Alan Clark of OpenStack describes how the OpenStack open source IaaS provides a solution for big data in the cloud and how it can offer an attractive Hadoop deployment strategy.
We’ve all seen statistics demonstrating the amount of data being generated and gathered daily with average amounts in the Petabyte and Exabyte range. Processing such large amounts of data is what Big Data is built to do. It’s no wonder that the industry has become so large with the amount of data and the potential business around it.
While there are multiple solution sets targeting big data analytics, we have traditionally focused on maximizing dedicated hardware and large processing power. As of recent there is a fast growing convergence of Big Data and cloud, particularly where the data sets are unstructured with simple data models — an area of specific focus for the Apache Hadoop technology.
Convergence of Big Data and Cloud with OpenStack
The mission of OpenStack is to produce a ubiquitous open source cloud platform that will meet the needs of public and private cloud providers. OpenStack is about Infrastructure-as-a-Service (IaaS), an open source project, community and ecosystem that has dramatically grown to over the past five years. Today the project hosts over 27,000 individual members, 2,000 contributors and 500 supporting companies. The number of components has grown from the original two to over 25 today.

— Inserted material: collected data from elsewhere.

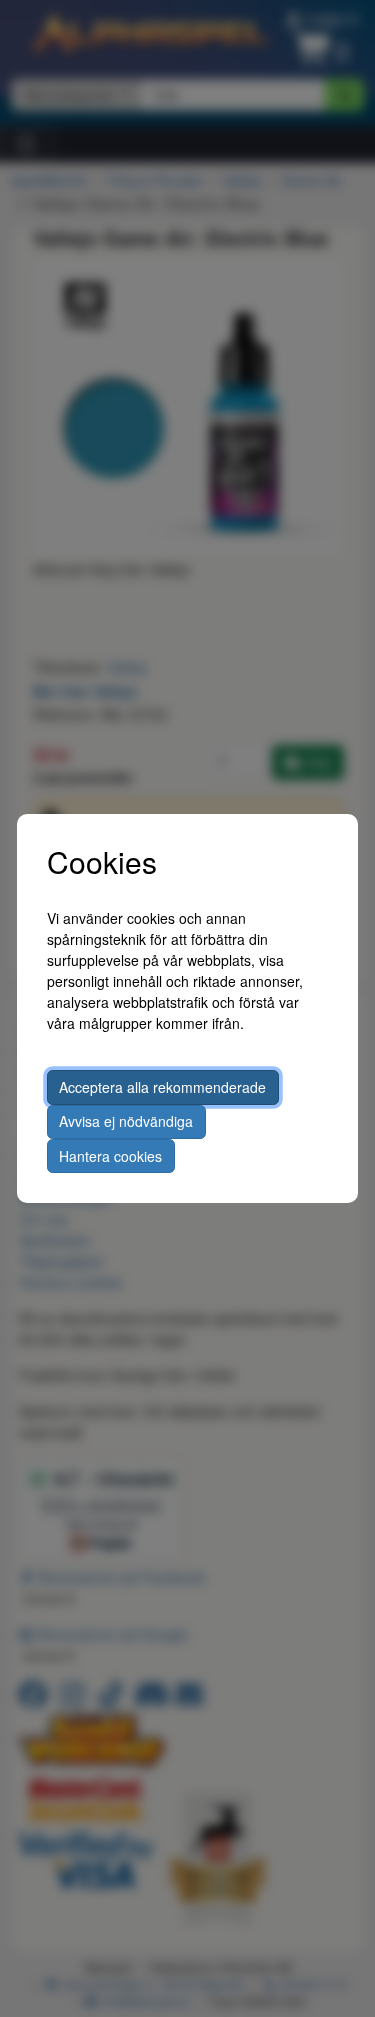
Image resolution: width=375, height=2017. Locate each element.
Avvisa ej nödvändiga (126, 1121)
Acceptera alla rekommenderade (162, 1087)
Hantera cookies (110, 1156)
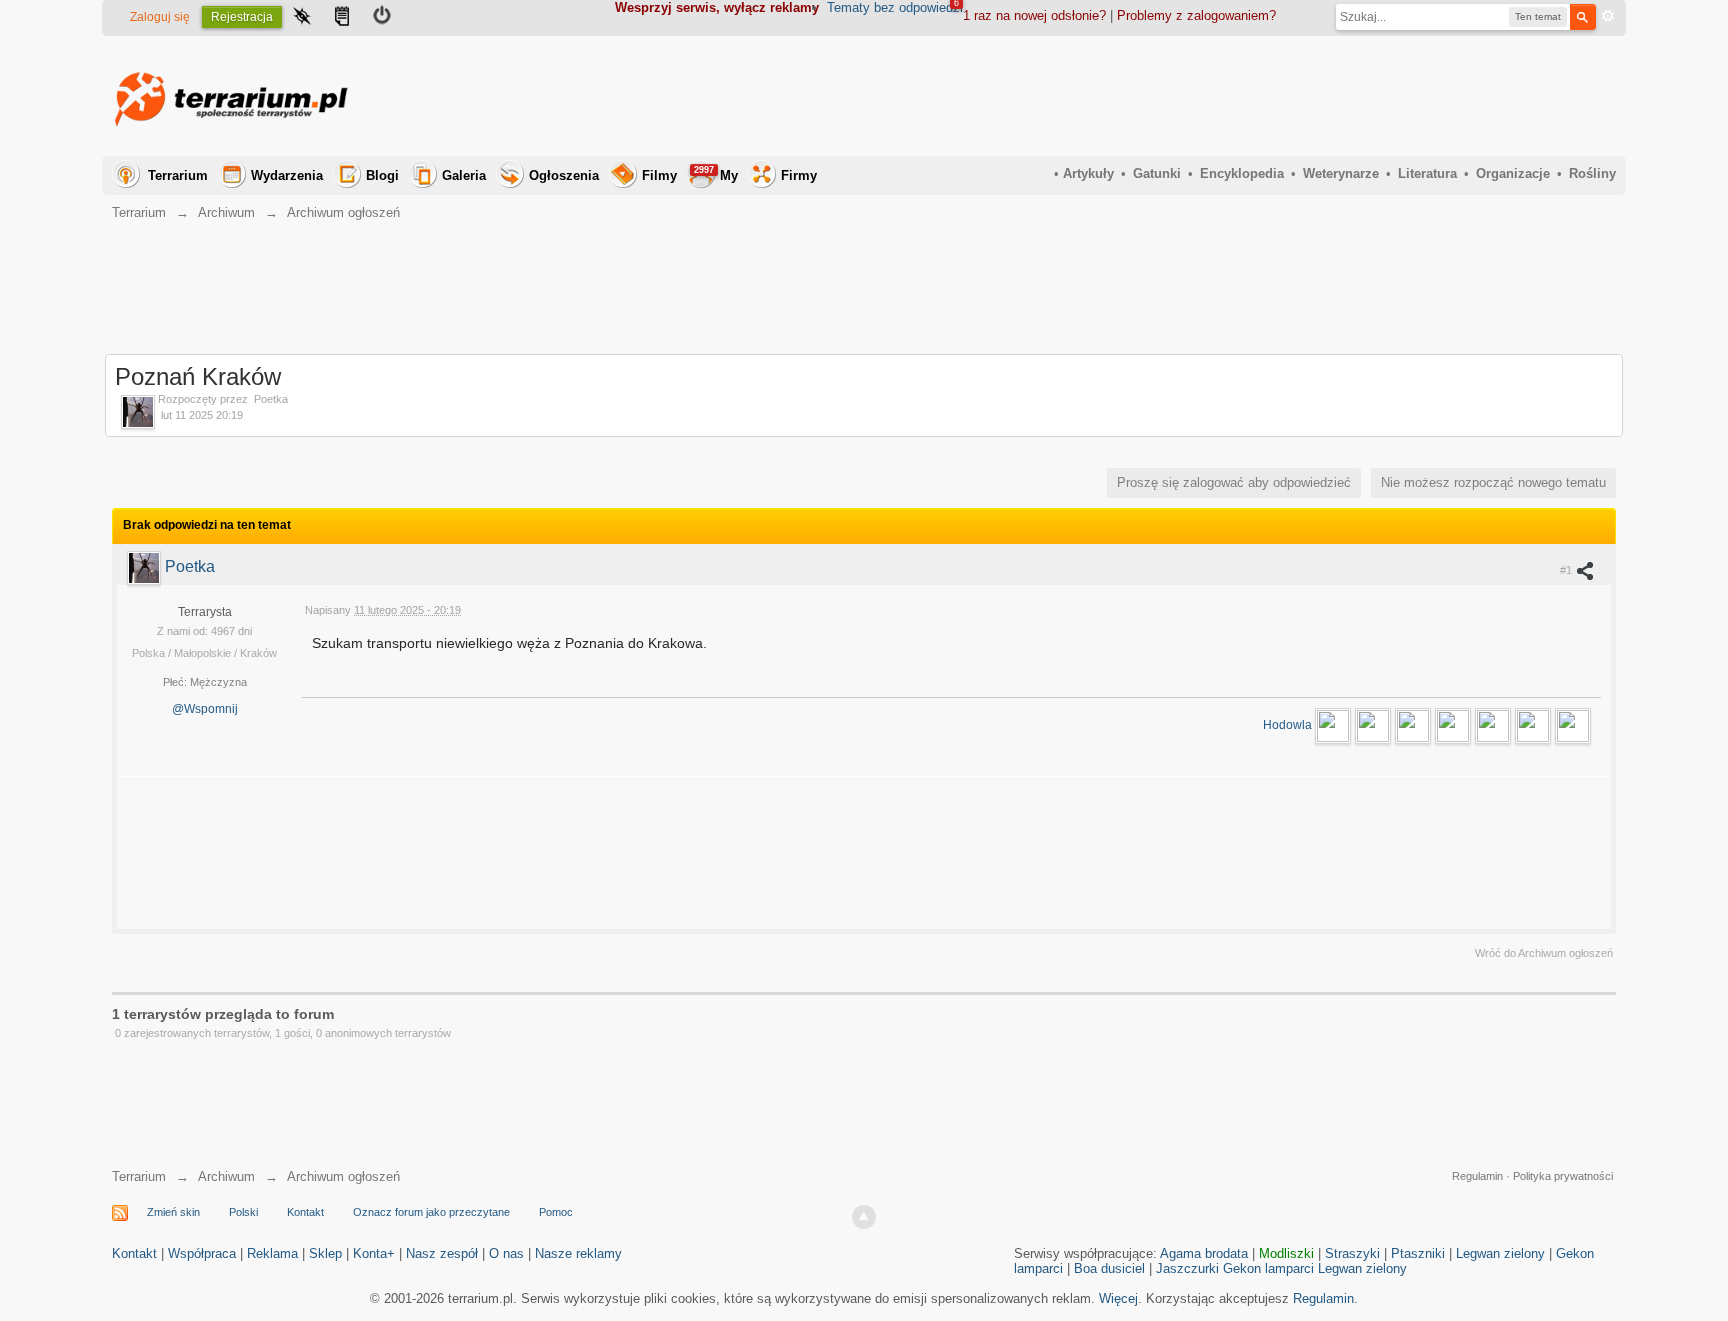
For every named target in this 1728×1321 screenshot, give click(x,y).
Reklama (272, 1253)
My (716, 174)
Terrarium (178, 175)
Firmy (799, 175)
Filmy (659, 175)
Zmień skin (173, 1212)
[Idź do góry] (864, 1217)
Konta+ (374, 1253)
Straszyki (1352, 1253)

These statistics convey the significance of open source and the transformation of the cloud over time. Users within the open source project can see the power of open source and appreciate its ability to embrace new ideas and market needs including the convergence of Big Data on cloud.
While this transformation is taking place, it is important to note that OpenStack is not recreating Hadoop or any of the other Big Data technologies. The OpenStack effort was created to facilitate the care and management of Big Data within the IaaS infrastructure; sometimes called Analytics-as-a-Service. The technology effort within OpenStack is code named Sahara and was created to provision, launch and manage Hadoop clusters on top of OpenStack, making it simple to deploy and manage Big Data infrastructure and tools.
Where Big Data has traditionally opted for dedicated hardware, what is driving it to the cloud? Cloud espouses dynamic workloads, multi-tenancy and the sharing of resources. The clue is in the growth and expansion of analytics ideas and data based solutions, for example the expansion into real time on-demand analysis and response. A great example of this would be the consumer shopping experience demonstrating need for real time on-demand analysis.
Retail establishments have traditionally used Big Data to predict retail trends by combining customer histories with current web browsing patterns and social media responses, thereby leveraging this data to target customer segments and prepare for customer demand. Such analysis is on going, and is predictable in scale, size and duration. Traditionally, workloads have been considered of low benefit for deployment within a cloud.
However, it is very evident that the customer shopping experience is changing. Not only are retailers looking to actively interact with enhanced intelligence; they are looking for immediate and personalized privileges and services. Such relationships evolve beyond a simple purchasing experience to active engagement throughout the life of the product. For example, in this day and age, a consumer doesn’t just buy a regular watch anymore; the watch now tells them when and where to eat based on a geographical location. A myriad of devices and even your shoes can record how many steps have been taken. Heart rates can be recorded and analyzed giving the consumer real-time health analysis.
Providing real-time services is the perfect fit for cloud, including real-time analytics needed for quick elasticity, rapid service deployment and agility. As businesses discover the potential of an enhanced customer relationship, ideas and innovative methods for that relationship drive business growth. Yet the services for this growth profile are different than traditional analytics. Real-time analysis and storage vary over time and location. In other words, these types of services need to be elastic to rapidly respond to changing workload demands over time.
Yet today’s businesses maintain a need for technical efficiency to control cost, risk and security. Cloud has proven to be the most viable answer, providing businesses the agility and elasticity they are looking for while also providing centralized control and stability.